I make my way through the crowd of visiting patriots to the "Origins of Rockets and the Cold War" timeline along the lobby wall. It begins innocently with the first liquid propellant rocket being launched from "Aunt Effie's cabbage patch," but quickly progresses to a time when Aunt Effie gives way to atomic bombs, international hostility, the Cuban Missile Crisis, and the newfound ability to destroy entire countries with a single nuclear missile.

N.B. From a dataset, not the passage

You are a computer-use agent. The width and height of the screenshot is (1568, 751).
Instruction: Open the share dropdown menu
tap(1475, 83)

Well then.

As I'm looking at the Cold War-era trinkets in the glass display cases – canned water, gas masks, an old issue of "Time" magazine that promises to reveal "How You Can Survive Fallout!" – my tour group is finally called into the "briefing room." Inside, a short video plays, giving us a three-minute history of the Cold War, followed by some footage of test explosions. Once the video is finished, a volunteer hands out plastic safety helmets to the group – mine is blue – and leads us out to the above-ground "top-side" section of the museum.

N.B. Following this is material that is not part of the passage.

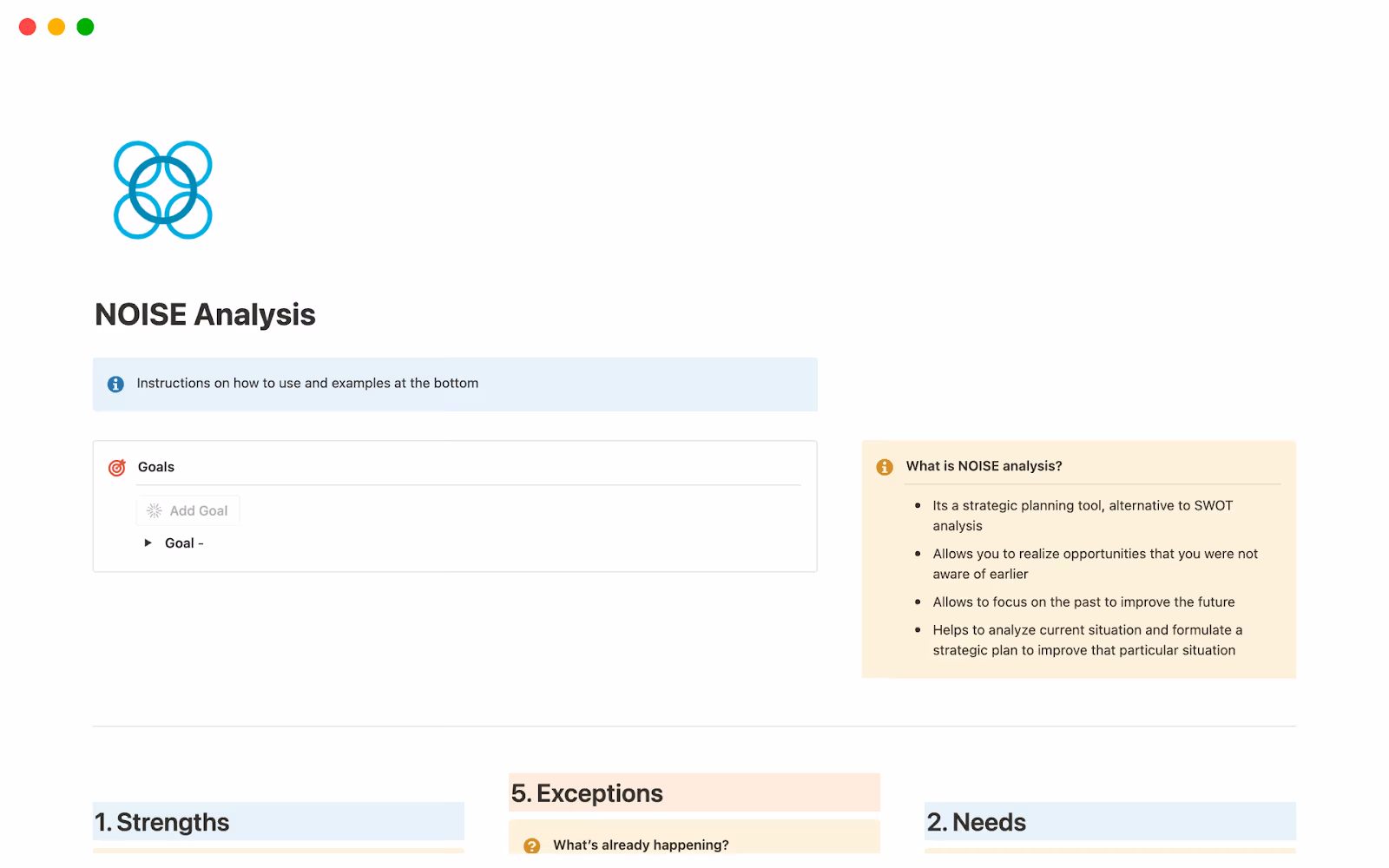
Task: Click the 1. Strengths section heading
Action: tap(162, 822)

The top-side patch of desert is 3.5 nondescript acres, surrounded by a chain-link and barbed-wire fence. Here we meet our tour guide, whose personalized safety helmet introduces him as "Snuffy." Snuffy, who once worked in the missile compound as a crew commander, welcomes us to site 571-7, the sole remaining Titan II Intercontinental Ballistic Missile complex. As he leads us along the paved path that wanders between the exhibits, he talks about each one – the fuel tank, the engine, an eye-and-body wash station – giving us technical details about the machinery, trajectory paths and nuclear explosions.

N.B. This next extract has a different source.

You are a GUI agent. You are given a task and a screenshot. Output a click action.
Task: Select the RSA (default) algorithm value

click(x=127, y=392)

Eventually we're led to a viewing platform where we're invited to peer down into the silo. The missile lies just underneath the glass, all 103 feet of it. The head of the beast is right there, the warhead with its cone-shaped heat shield and re-entry vehicle topping the missile itself, the thing we've all ventured out here to see. Snuffy explains that the missile was rendered inoperable in 1986, its fuel removed and holes cut into essential parts. Still, it's an imposing sight.

We're led down a metal staircase into the depths of the missile silo, which reaches 146 feet underground. The walls of the surreal underground walkway don't touch the floor and everything inside is spring-mounted, giving the underground maze enough "wiggle room" to protect it from anything except a direct hit. Once we've crowded into the missile control center, Snuffy tells us about life in the silo and about the now-antiquated computers. The room is dark and dingy, with the green-gray color of the walls adding to the eerie atmosphere.

After we're told that missiles like this one were used "only to stop wars, never to start," and the mantra "peace through deterrence" is repeated several times, it's time to prove our dedication to peace by performing a simulated missile launch. Snuffy selects a member of the tour group – not me, unfortunately – to sit at the control panel. He walks us through the steps of a missile launch, imitates the ringing of a telephone, barks commands, and pretends to punch secret codes into the computers, until finally the old woman sitting at the control panel gets the go-ahead to turn the key.

"Well, now we just shot off a missile," Snuffy says.

Next we walk back up the stairs to the top-side part of the museum, pausing along the way to look at the missile through Plexiglas windows. Once we're above ground, Snuffy congratulates us on passing the "official Missile Museum fitness test" and bids us farewell. "If you like us, talk about us. If you don't, just keep your mouth shut."

As I re-enter the building I find myself in the museum gift shop, which is stocked with T-shirts, souvenir cookbooks and teddy bears emblazoned with the Missile Museum logo. Before I leave, a treasure in the corner of a display case that I didn't notice before catches my eye. It's an autographed portrait of LeVar Burton as Lt. Commander Geordi La Forge from the movie "Star Trek: First Contact," a portion of which was shot on location at the museum. The picture makes me laugh for the first time in what has thus far been a fairly somber day, and is the perfect sci-fi ending to a perfectly strange day at the Titan Missile Museum.